Last week, it emerged that there were plans to open a direct provision centre at the Shannon Key West Hotel in the village of Rooskey, on the Roscommon/Leitrim border.
The Department of Justice has had to find alternative accommodation as direct provision centres are now at full capacity.
At the beginning of this year, the Reception and Integration Agency published a notice in newspapers looking for businesses that were in a position to offer accommodation on behalf of the State.
The Grand Hotel in Wicklow town was one of those businesses.
There are around 35 direct provision centres across the country, accommodating almost 6,000 people who are seeking asylum.
Spokesperson for the Irish Refugee Council Nick Henderson said hotels are not a long-term solution.
He said: "This may add short term capacity but if the centre will be the same as other direct provision centres, then that would be problematic.
"This means there has to be the ability to cook for oneself, own-door accommodation and I suspect, given that this arrangement has taken place quite quickly, this is not the case."

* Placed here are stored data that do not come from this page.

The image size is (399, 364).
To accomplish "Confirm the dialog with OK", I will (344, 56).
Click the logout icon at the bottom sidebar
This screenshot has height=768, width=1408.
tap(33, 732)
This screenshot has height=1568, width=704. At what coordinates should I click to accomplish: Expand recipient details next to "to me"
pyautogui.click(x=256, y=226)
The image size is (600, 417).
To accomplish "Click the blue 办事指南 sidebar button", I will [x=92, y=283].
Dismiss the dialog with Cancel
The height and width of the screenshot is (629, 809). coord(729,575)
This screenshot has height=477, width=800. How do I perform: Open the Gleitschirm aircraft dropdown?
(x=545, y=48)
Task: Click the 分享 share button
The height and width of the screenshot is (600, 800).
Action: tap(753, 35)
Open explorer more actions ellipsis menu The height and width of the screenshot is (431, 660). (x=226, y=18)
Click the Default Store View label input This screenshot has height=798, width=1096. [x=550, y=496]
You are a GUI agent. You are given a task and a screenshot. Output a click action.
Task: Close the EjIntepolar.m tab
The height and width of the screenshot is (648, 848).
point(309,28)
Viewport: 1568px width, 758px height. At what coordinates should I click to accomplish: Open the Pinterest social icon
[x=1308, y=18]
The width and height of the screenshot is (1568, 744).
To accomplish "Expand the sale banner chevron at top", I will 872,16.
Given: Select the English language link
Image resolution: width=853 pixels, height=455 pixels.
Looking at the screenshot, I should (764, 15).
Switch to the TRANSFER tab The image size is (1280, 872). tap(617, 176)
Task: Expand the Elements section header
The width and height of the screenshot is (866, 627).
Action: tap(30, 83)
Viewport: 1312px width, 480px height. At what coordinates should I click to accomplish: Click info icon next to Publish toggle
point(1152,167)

The Grand Hotel is a well-known hotel that caters for a lot of tourists, especially over the summer months.
In a statement, the Department of Justice said that around 100 people - made up of families and single people - would be accommodated at the hotel, which has just 33 bedrooms.
The contract is for a fixed-term of one year and residents will be from a variety of countries, including Nigeria, Pakistan and the Democratic Republic of the Congo.
The Department of Justice did not disclose how much it is paying to lease the property.
The hotel will be a huge loss to the local area, according to local Fianna Fáil TD Pat Casey.
"It probably will now be the only county town in the country that will not have an operating hotel and that is disappointing," he said.
There has been no consultation with people in the town so far, but a meeting is due to take place between officials from the Reception and Integration Agency of the Department of Justice and local councillors on Thursday night.
Meanwhile, more than 200 asylum seekers who were facing losing their homes before Christmas have learned that their direct provision centre will remain open until the summer of next year.
Residents at the Clondalkin Towers Hotel in Dublin were told last month that it would close on 3 December.
However, talks have been taking place between the Reception and Integration Agency and the contractor for Clondalkin Towers accommodation.
It is understood that it has now been agreed to keep the centre open until the summer of 2019.
Clondalkin Towers Hotel has operated as a direct provision centre since 2006. It is the largest direct provision centre in the capital.
More than 225 people live there, 80 of whom have refugee status, but remain there because they have no alternative accommodation.
The Jesuit Refugee Service works with residents in the centre.